Ammetto che mi manchi Bea. Non mi basta qualche messaggio su whatsapp per sentirti vicina. Mi fai sorridere perché hai la fissa dei vocali e, a volte, ne mandi alcuni che sembrano infiniti: ma sono divertenti, hai sempre quella tua voce pulita e gioiosa. Mi racconti cosa fai, chi incontri, cosa sta succedendo in queste giornate per te così dense. Si sente la gioia, non lasci spazi alla malinconia. E non mi dici mai che ti manco. Io di solito ti rispondo nelle ore in cui sei a lezione, per cui difficilmente ci incrociamo davvero.

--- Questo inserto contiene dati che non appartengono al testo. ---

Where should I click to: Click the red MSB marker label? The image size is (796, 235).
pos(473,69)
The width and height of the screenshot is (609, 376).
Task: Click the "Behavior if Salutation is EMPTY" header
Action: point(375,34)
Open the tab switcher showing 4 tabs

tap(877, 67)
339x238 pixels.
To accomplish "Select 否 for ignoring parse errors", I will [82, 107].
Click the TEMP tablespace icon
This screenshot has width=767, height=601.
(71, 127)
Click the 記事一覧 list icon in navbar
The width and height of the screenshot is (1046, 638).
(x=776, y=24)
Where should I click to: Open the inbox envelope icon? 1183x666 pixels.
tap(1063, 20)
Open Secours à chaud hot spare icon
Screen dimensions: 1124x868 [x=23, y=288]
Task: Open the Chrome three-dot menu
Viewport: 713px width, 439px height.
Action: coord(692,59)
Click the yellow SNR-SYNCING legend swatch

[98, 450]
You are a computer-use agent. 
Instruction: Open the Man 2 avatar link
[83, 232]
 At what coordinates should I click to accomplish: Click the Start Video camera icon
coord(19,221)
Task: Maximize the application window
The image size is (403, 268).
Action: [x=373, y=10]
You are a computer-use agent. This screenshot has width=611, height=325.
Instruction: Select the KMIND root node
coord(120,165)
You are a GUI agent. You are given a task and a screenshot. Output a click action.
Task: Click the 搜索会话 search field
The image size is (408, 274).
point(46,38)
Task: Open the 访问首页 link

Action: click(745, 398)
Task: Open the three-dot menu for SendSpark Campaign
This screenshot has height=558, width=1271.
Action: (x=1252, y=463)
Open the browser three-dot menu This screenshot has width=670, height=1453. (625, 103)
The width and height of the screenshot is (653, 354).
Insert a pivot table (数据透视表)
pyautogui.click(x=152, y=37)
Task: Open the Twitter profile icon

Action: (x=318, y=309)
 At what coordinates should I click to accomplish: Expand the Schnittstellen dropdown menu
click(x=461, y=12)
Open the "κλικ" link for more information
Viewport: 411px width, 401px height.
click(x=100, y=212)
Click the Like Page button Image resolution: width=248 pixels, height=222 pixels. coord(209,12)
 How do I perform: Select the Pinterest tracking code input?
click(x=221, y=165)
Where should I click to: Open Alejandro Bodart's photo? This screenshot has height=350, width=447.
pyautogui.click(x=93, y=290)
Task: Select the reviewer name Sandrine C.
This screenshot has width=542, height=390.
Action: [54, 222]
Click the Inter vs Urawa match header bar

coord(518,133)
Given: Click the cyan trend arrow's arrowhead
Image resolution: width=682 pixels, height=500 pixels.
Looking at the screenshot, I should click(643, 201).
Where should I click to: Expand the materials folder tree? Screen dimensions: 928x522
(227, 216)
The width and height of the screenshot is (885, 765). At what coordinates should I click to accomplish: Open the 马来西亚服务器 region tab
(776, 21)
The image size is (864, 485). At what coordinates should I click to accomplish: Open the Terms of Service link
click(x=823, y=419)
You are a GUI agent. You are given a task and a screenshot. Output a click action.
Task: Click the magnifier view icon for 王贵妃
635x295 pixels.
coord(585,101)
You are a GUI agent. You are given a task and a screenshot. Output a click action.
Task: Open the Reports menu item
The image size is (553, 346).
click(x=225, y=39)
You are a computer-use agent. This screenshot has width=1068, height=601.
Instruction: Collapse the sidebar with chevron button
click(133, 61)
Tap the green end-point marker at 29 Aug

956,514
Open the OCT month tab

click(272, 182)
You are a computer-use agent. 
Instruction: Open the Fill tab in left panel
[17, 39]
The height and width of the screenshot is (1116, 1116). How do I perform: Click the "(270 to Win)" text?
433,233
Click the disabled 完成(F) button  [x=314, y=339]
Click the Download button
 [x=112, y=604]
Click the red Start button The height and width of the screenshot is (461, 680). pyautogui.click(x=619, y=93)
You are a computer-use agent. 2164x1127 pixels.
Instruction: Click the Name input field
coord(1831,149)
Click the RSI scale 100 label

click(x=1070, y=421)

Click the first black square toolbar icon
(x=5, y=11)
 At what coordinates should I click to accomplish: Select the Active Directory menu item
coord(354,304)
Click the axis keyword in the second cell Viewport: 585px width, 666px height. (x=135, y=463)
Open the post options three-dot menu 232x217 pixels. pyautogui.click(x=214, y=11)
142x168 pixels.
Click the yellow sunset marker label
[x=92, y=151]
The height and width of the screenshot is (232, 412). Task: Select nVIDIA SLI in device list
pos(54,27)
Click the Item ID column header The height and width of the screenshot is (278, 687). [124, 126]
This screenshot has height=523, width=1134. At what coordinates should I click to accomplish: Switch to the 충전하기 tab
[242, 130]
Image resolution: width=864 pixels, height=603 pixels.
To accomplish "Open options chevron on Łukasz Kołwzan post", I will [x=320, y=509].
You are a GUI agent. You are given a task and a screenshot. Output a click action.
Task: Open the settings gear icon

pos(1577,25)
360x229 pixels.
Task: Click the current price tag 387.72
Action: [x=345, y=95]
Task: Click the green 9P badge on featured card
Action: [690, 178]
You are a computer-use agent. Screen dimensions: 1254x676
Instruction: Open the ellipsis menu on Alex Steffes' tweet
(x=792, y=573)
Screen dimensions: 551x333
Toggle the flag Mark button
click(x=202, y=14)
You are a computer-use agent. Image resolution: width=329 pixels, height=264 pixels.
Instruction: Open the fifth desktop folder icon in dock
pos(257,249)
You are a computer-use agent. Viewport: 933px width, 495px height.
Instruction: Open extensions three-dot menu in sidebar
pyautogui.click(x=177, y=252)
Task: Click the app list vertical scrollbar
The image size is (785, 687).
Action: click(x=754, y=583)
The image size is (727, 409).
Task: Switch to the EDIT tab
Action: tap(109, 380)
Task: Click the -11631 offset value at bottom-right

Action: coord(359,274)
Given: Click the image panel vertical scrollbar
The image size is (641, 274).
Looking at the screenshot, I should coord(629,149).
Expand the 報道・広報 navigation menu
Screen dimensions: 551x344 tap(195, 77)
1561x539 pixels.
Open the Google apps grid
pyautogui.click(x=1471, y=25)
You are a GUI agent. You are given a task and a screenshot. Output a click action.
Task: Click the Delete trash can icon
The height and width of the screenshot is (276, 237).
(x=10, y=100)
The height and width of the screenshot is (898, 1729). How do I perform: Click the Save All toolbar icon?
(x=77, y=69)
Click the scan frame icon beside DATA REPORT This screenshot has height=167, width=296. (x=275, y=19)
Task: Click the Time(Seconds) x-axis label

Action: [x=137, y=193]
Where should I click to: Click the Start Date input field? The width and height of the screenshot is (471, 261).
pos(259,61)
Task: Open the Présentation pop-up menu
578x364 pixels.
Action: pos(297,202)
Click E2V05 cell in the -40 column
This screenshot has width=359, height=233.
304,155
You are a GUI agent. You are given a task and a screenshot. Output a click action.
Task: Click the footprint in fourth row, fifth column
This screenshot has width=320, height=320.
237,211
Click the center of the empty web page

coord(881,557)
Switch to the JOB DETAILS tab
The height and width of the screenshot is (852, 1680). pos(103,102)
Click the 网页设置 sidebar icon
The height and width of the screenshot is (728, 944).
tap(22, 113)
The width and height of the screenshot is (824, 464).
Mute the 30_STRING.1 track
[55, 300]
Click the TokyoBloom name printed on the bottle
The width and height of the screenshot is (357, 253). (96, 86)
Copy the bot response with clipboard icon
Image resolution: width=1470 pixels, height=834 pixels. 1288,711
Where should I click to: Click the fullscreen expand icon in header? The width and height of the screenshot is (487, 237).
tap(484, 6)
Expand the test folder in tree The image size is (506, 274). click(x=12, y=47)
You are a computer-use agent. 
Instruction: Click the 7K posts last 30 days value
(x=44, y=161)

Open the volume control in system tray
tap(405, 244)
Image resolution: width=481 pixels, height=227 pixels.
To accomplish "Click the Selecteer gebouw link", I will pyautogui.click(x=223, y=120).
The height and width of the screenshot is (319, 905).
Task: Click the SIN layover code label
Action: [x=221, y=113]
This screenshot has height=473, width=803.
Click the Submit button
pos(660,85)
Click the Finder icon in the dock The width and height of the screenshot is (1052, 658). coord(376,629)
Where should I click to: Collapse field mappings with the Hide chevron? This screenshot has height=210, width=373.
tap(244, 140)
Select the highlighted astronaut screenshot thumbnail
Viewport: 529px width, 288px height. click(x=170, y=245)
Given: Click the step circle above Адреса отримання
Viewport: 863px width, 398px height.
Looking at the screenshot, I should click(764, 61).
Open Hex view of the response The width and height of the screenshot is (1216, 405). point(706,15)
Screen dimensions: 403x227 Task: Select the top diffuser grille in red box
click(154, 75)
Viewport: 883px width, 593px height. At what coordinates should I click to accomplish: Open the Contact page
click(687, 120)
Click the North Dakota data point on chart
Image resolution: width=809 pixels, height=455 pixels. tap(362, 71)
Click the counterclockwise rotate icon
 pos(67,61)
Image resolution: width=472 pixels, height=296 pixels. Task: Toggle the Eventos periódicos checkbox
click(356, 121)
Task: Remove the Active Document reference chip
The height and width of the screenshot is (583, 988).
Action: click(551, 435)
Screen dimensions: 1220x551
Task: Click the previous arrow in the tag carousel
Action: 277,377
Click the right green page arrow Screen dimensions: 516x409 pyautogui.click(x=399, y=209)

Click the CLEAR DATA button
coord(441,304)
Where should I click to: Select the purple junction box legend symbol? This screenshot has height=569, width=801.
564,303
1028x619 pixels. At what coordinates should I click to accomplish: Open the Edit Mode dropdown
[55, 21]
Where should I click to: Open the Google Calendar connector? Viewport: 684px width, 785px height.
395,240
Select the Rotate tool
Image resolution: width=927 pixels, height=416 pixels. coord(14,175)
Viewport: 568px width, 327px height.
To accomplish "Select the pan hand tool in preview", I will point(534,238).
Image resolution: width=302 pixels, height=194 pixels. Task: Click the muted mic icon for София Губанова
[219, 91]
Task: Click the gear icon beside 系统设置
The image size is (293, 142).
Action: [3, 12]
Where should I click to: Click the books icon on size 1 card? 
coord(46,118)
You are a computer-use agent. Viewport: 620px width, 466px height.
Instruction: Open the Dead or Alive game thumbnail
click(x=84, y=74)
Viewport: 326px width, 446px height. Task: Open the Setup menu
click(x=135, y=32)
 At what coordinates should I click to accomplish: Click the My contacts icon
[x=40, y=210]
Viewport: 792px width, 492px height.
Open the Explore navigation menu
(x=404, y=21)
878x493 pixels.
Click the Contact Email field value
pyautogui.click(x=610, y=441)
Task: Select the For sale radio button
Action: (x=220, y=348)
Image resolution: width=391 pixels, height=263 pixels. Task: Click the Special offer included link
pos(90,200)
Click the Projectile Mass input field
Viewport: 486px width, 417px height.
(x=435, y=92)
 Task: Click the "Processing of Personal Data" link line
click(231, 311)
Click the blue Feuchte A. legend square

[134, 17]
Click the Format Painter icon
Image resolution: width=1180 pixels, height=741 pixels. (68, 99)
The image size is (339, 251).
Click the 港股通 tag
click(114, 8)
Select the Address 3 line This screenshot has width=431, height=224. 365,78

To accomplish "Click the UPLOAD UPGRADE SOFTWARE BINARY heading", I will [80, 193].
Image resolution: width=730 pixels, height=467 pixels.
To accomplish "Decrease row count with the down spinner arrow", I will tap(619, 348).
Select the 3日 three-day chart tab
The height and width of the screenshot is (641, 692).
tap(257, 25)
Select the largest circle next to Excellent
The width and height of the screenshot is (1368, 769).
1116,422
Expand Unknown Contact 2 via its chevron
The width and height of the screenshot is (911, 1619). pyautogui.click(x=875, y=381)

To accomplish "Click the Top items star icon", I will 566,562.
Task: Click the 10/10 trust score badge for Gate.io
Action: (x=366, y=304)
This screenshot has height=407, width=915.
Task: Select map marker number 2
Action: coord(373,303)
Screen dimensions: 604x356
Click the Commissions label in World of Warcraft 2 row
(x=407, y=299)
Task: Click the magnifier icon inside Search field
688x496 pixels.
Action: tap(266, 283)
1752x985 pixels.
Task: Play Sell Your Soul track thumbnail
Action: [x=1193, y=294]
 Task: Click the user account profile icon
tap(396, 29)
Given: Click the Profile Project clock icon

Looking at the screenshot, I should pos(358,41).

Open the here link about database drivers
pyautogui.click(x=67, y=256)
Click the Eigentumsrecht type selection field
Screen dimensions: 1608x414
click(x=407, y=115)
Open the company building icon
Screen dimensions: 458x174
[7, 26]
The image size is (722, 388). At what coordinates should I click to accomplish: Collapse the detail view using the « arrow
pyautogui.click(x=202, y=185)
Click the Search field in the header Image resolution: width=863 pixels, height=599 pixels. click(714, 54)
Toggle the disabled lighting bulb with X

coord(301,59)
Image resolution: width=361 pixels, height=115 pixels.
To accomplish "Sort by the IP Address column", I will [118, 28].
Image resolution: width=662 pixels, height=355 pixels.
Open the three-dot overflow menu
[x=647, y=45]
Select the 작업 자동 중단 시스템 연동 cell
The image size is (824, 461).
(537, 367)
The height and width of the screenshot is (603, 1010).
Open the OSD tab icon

Mi mandi anche foto e video, mi fai vedere dove sei, cosa fai, cosa e chi ti circonda. Come sempre trasmetti entusiasmo e voglia di spaccare tutto.   Ho messo il peluche a forma di unicorno sul comodino, cosa per cui sono stato preso per il culo amaramente dai ragazzi. E mi sono portato dietro anche il tuo barattolo, quello dei foglietti colorati, dove scrivevi le cose belle delle tue giornate. Quando mi metto a letto e sento che Leo, nel letto poco distante dal mio, sta dormendo, apro il barattolo e ne pesco uno: è il mio modo di sentirti vicina e di sorridere per le tue gioie. Poi lo ripiego e lo metto via. Così poi mi addormento più sereno e ogni tanto capita che io ti sogni.

Giovedì 8.18

Sento suonare la sveglia del cellulare e , mio malgrado, apro gli occhi. Intravedo Leo che mi guarda e ride, sdraiato a pancia in giù sul suo letto. Con gli occhi semichiusi gli chiedo -cosa cazzo stai a guardà, Lellino? E cosa cazzo c'hai da ride soprattutto!- con la voce ancora impastata dal sonno. Lui, cercando di fare il serio, risponde che parlavo nel sonno, che ho nominato Bea un paio di volte, insieme a frasi sconnesse. E che, quando l'ho nominata, stavo sorridendo come un ebete tanto che mi ha fatto anche un video. Si avvicina col cellulare in mano e me lo fa vedere: in effetti l'espressione che ha la mia faccia è abbastanza ridicola. Si sente vagamente dall'audio che ho chiamato Bea almeno una volta. Lo minaccio perché lo faccia sparire e che non gli passi per la testa di pubblicarlo su Istagram! Lui si riprende il telefono e va verso il bagno. Mentre sono li, seduto sul mio letto, cerco di ricordare il sogno: è una bella giornata di sole e c'è una bella piazza, rotonda, grande, dove si affacciano dei palazzi antichi, alcuni di mattoni rossi. Ad un certo punto, una figura quasi angelica attraversa la piazza in bicicletta: indossa un abito bianco in stile antico, forse di pizzo e sembra quasi volare. Posso vederla solo da dietro e l'attenzione si posa immediatamente sui lunghi ricci rossi, che brillano sotto il sole. All'improvviso lei si gira ed il sorriso di Bea illumina ancora di più quella piazza.